À Tripoli, Mohammad est pris en charge par un réseau de militants syriens, les «comités de coordination des réfugiés syriens au Liban», créés en septembre dernier. Ce groupe a différentes tâches: enregistrement des réfugiés, coordination avec des associations caritatives libanaises, relations avec les médias étrangers, mais aussi soins des blessés.

«Nous finançons les traitements grâce à des donations de médecins syriens dans le Golfe ou des associations caritatives libanaises et étrangères», explique Abou Omar, responsable de la question des blessés au sein des comités de coordination.

«Les blessés les plus graves sont transférés à l'hôpital gouvernemental, où les soins sont en général financés pendant 48heures par le Haut Comité de secours, un organisme gouvernemental libanais. Ensuite, nous leur trouvons des places ailleurs et nous nous occupons du suivi», précise Abou Omar.

Une autre organisation s'occupe également des blessés syriens: il s'agit de la High Commission for Syrian Relief (HCFSR), dont le siège principal est en Turquie et qui vient en aide aux blessés et réfugiés au Liban, en Turquie et Jordanie.

Le HCFSR a loué depuis deux mois plusieurs étages d'un hôpital - que l'on ne peut nommer par crainte de représailles du régime syrien -, également dans une banlieue de Tripoli, afin d'accueillir des blessés syriens en convalescence. Avec ses murs jaunis et ses longs couloirs vides, le lieu ressemble presque à une clinique fantôme.

Les chambres sont sommaires: des lits non médicalisés, certains en bois, quelques couvertures, pas de télévision. Seule la salle de physiothérapie apparaît moderne et bien équipée.

Un médecin y fait un massage à un homme d'une cinquantaine d'années. Allongé sur le dos, il peine à respirer. «Pendant une semaine, il était inconscient. Les services de sécurité à Homs lui ont tiré 29 balles dans le corps, et il a dû subir trois opérations», nous explique-t-on.

Déserteurs en convalescence

L'établissement accueille actuellement une quinzaine de blessés. «Depuis les bombardements à Homs au début du mois de février, 25 blessés sont arrivés dans tout le Liban, alors qu'il y en a eu près de 2000», affirme l'homme qui gère le centre et se fait appeler Abou Raed.
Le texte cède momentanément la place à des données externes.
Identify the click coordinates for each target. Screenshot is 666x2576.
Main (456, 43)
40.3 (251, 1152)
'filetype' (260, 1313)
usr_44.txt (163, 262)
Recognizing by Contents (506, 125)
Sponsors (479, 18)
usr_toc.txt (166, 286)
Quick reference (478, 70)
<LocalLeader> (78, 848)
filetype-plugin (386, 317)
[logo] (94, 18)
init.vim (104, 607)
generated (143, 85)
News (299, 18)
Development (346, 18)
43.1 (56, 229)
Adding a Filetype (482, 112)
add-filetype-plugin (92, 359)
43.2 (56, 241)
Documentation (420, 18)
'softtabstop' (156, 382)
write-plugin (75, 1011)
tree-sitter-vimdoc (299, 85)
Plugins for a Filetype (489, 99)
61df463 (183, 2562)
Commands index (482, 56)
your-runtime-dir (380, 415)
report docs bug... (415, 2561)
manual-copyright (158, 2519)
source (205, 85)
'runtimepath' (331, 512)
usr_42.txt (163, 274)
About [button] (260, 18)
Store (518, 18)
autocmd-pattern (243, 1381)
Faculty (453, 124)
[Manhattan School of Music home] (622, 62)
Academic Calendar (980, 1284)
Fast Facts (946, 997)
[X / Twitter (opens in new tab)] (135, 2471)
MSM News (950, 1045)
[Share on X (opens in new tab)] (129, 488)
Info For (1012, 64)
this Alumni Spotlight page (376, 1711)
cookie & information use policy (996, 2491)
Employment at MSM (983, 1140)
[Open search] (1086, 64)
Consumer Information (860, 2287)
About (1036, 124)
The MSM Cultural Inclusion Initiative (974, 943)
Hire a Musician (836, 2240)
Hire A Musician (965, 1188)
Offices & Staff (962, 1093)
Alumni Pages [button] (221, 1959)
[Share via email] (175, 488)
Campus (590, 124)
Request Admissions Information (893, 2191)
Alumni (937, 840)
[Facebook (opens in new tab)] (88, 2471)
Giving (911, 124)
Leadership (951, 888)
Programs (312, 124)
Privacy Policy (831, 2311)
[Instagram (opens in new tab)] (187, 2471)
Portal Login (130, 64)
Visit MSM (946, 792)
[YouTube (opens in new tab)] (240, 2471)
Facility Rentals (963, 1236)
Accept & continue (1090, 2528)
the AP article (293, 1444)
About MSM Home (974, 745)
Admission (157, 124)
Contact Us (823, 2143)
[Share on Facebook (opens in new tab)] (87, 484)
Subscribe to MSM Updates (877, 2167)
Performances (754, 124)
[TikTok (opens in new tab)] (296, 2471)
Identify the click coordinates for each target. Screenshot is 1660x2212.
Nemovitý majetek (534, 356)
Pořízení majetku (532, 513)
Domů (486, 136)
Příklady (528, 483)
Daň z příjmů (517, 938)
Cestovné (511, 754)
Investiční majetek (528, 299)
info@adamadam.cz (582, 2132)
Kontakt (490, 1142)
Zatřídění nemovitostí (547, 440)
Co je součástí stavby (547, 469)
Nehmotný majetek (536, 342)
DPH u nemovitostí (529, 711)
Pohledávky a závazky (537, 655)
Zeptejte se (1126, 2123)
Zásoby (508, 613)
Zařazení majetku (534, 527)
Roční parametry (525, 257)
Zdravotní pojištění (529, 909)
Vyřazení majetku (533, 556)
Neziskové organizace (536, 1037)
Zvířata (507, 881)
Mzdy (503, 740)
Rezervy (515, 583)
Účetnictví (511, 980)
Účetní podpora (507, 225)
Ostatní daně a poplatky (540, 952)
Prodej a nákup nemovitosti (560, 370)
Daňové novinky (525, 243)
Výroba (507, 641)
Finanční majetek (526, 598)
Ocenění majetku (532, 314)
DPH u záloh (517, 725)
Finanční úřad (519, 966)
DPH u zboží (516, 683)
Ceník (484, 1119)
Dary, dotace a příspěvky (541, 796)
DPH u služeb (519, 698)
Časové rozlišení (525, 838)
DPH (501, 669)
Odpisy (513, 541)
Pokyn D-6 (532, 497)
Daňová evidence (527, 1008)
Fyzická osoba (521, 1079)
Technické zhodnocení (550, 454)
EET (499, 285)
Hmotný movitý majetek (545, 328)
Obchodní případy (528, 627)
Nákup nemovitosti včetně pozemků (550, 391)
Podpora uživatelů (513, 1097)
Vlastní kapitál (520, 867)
«Une minorité de blessés arrive à traverser la frontière avec le Liban. Ils ne peuvent pas entrer par les points de passage officiels, et sur le reste de la frontière, de nombreuses mines déposées par l'armée syrienne rendent le passage difficile. La plupart des blessés sont encore soignés dans des hôpitaux de campagne en Syrie, car les hôpitaux gouvernementaux sont occupés par l'armée.»

Les blessés qui parviennent à franchir la frontière syro-libanaise arrivent désormais surtout dans la partie orientale du Liban, le long de la plaine de la Bekaa. Abou Raed ne s'en cache pas, son hôpital soigne également des déserteurs de l'Armée syrienne libre, qui combattent les forces loyales à Bachar al-Assad.

Ils viennent en particulier de la ville de Qusayr, à 10 km de la frontière libanaise, au sud de Homs, importante poche de résistance au régime syrien. Au détour d'une porte, on aperçoit entre deux hommes assoupis un drapeau noir, blanc et vert avec trois étoiles rouges au milieu: l'emblème de la révolution syrienne.